### Task requirements:
Only the lines holding "with" are wanted; find them in the listing and return each one.
____________
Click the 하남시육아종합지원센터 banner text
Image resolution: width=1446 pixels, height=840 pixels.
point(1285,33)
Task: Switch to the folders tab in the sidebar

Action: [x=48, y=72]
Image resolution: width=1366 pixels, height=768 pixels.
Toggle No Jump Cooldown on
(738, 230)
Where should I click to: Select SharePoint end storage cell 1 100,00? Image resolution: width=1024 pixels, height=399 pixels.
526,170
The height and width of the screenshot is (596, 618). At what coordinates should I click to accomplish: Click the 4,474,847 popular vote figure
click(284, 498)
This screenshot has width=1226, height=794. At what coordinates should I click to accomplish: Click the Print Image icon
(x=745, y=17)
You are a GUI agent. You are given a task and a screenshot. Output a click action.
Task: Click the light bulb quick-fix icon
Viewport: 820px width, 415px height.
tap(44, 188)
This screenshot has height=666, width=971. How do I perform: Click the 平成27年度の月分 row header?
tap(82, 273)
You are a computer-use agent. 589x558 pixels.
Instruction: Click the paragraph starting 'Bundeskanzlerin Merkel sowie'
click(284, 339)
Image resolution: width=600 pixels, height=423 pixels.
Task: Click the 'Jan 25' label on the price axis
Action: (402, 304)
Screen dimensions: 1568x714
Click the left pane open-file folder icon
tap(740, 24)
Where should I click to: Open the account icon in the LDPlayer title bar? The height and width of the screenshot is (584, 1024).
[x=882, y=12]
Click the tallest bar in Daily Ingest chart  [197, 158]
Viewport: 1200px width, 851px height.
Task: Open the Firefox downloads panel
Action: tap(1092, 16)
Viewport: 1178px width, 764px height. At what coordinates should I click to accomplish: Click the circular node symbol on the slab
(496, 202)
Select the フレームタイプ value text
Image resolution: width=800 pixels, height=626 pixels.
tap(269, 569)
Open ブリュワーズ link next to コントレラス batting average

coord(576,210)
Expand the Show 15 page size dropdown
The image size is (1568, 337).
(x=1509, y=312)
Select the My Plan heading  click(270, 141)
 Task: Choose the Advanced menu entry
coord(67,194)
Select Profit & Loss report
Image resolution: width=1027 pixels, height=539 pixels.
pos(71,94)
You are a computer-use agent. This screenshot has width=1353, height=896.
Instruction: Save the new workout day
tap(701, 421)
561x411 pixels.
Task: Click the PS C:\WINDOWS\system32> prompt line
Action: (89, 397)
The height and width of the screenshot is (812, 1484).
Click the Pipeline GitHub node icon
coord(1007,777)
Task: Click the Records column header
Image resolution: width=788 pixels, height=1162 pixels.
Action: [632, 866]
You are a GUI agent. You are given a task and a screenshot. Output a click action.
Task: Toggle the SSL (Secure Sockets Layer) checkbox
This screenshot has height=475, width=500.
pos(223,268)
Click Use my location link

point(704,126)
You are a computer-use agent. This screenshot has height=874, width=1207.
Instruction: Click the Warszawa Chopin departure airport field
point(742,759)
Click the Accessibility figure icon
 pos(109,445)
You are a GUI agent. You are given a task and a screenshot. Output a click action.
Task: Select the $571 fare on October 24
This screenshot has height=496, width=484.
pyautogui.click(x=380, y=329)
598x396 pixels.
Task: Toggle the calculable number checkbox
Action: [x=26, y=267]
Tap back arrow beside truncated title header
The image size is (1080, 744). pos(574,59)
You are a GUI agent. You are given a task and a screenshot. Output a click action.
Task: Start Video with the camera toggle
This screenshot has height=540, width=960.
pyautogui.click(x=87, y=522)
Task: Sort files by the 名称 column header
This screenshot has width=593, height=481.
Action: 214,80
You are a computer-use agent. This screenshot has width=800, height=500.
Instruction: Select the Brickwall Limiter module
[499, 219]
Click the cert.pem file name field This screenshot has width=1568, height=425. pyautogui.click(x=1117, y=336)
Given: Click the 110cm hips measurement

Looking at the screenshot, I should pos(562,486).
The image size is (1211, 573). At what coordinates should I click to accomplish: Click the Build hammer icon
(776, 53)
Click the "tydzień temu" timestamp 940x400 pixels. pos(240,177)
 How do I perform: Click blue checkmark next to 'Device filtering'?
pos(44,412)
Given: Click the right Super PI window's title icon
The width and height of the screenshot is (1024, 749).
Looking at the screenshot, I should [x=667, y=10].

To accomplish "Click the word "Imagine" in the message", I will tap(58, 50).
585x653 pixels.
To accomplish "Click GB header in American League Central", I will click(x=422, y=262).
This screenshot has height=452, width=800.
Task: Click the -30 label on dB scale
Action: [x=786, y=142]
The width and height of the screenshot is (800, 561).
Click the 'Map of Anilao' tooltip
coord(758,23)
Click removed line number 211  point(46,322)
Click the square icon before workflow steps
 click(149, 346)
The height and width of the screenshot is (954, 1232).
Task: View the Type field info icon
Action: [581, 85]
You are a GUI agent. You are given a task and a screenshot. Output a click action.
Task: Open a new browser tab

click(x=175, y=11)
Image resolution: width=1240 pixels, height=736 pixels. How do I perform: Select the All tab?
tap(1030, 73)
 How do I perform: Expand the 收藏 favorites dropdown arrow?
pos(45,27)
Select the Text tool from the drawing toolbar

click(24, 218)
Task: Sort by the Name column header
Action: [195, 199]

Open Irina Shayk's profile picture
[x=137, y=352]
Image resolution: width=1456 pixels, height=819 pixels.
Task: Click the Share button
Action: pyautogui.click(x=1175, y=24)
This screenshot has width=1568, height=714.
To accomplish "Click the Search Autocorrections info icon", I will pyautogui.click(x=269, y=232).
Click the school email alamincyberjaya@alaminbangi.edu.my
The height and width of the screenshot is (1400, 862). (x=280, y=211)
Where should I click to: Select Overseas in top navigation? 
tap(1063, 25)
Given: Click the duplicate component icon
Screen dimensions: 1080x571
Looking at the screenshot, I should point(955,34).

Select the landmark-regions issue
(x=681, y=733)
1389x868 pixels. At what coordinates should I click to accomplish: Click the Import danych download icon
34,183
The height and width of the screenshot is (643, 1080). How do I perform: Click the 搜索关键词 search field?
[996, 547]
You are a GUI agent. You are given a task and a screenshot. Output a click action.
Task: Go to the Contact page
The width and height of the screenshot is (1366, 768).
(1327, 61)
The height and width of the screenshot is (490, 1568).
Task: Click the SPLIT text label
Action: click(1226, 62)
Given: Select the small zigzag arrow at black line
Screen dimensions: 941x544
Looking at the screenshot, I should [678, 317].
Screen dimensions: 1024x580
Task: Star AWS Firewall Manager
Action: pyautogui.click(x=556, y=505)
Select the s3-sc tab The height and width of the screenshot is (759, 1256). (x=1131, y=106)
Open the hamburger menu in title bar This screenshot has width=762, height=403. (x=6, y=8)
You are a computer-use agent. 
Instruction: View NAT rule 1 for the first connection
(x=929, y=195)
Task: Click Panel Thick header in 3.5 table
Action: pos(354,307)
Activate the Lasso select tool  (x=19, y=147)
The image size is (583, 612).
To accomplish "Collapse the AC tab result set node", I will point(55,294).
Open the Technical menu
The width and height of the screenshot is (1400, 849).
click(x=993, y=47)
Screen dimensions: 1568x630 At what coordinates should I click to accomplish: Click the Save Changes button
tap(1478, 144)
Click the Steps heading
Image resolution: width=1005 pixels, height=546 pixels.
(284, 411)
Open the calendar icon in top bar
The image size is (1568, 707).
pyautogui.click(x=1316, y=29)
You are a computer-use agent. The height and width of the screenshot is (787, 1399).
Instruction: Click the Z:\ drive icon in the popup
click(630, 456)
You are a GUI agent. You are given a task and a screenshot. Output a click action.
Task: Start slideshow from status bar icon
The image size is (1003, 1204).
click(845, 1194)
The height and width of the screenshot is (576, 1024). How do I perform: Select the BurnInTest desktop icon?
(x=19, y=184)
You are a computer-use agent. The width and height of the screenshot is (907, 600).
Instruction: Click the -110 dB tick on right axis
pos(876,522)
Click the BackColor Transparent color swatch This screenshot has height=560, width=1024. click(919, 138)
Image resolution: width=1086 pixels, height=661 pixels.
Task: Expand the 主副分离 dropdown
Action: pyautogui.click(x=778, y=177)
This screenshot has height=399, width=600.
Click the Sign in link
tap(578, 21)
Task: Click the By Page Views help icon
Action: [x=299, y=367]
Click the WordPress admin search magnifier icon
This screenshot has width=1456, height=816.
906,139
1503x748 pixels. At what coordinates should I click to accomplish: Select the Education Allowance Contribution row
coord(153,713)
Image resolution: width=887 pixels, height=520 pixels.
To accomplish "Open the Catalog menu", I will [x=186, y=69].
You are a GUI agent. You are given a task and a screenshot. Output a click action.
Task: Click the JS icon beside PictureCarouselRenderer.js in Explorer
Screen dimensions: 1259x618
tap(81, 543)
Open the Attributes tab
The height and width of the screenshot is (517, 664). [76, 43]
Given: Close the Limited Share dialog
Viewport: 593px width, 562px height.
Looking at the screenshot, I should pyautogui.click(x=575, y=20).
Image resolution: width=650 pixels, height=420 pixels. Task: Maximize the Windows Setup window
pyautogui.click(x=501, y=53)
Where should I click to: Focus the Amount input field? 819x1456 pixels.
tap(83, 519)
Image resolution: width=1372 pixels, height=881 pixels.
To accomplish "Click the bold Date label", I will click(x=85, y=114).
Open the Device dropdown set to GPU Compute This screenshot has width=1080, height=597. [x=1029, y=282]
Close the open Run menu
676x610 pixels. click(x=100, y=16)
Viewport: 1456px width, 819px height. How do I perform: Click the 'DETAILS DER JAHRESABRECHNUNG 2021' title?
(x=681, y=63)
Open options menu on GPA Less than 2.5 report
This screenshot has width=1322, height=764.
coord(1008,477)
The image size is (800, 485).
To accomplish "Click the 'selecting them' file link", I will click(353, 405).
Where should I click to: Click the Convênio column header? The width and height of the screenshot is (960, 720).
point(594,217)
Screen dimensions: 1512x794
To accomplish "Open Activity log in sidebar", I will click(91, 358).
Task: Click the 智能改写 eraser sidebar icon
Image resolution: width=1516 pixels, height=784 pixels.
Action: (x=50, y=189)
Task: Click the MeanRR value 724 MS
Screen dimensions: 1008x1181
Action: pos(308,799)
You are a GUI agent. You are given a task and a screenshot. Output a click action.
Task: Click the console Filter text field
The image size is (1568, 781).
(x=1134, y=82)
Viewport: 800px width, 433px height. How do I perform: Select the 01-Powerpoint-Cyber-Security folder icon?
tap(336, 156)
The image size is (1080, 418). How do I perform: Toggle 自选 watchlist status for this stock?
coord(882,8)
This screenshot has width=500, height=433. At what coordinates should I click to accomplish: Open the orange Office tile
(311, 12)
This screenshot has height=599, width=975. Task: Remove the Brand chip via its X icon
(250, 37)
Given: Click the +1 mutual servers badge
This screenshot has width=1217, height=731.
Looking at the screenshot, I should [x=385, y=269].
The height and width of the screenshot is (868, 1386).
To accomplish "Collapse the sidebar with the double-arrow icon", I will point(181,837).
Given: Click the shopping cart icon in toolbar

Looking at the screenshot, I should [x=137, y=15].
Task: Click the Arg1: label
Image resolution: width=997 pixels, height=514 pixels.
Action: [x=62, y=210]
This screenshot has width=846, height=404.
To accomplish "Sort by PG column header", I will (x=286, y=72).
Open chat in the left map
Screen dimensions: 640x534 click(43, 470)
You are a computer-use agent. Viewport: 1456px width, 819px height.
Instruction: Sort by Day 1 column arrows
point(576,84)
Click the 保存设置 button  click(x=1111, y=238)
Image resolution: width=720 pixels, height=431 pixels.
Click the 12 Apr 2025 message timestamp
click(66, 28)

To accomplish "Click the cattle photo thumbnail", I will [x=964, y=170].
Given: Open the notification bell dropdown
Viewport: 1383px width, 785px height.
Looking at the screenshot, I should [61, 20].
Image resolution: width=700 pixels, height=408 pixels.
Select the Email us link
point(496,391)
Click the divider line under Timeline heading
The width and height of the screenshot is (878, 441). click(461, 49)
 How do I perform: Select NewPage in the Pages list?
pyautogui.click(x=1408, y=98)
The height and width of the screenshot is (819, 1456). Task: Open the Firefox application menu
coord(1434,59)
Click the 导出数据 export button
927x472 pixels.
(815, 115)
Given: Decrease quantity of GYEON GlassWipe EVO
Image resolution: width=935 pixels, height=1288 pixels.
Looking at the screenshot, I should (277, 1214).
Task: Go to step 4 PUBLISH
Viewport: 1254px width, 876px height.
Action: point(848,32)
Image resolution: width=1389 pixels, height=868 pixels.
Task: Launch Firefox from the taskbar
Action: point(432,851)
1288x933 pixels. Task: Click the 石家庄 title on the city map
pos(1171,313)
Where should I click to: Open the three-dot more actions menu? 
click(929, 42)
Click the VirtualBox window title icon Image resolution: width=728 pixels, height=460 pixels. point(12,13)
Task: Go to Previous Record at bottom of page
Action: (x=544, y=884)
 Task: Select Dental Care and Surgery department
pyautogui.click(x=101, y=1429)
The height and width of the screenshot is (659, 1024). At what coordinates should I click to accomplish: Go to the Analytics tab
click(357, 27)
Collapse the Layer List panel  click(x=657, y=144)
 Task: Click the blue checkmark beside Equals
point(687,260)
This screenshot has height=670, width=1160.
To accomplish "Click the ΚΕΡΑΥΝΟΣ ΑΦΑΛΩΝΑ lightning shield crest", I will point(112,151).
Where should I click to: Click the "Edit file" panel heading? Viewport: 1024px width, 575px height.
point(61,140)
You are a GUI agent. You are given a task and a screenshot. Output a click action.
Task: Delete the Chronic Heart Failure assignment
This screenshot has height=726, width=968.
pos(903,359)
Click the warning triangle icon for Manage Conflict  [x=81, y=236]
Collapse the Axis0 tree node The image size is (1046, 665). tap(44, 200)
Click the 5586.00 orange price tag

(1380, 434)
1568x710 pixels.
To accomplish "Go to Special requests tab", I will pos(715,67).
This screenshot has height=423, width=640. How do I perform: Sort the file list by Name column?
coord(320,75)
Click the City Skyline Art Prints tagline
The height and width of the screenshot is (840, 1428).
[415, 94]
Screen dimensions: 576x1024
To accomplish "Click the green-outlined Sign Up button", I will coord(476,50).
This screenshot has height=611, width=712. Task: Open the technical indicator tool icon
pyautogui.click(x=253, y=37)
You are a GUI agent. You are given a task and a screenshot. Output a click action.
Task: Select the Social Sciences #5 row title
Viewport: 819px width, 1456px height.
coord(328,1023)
____________
### Output of the exercise:
Task: Start Video with the camera toggle
To accomplish "Collapse the sidebar with the double-arrow icon", I will point(181,837).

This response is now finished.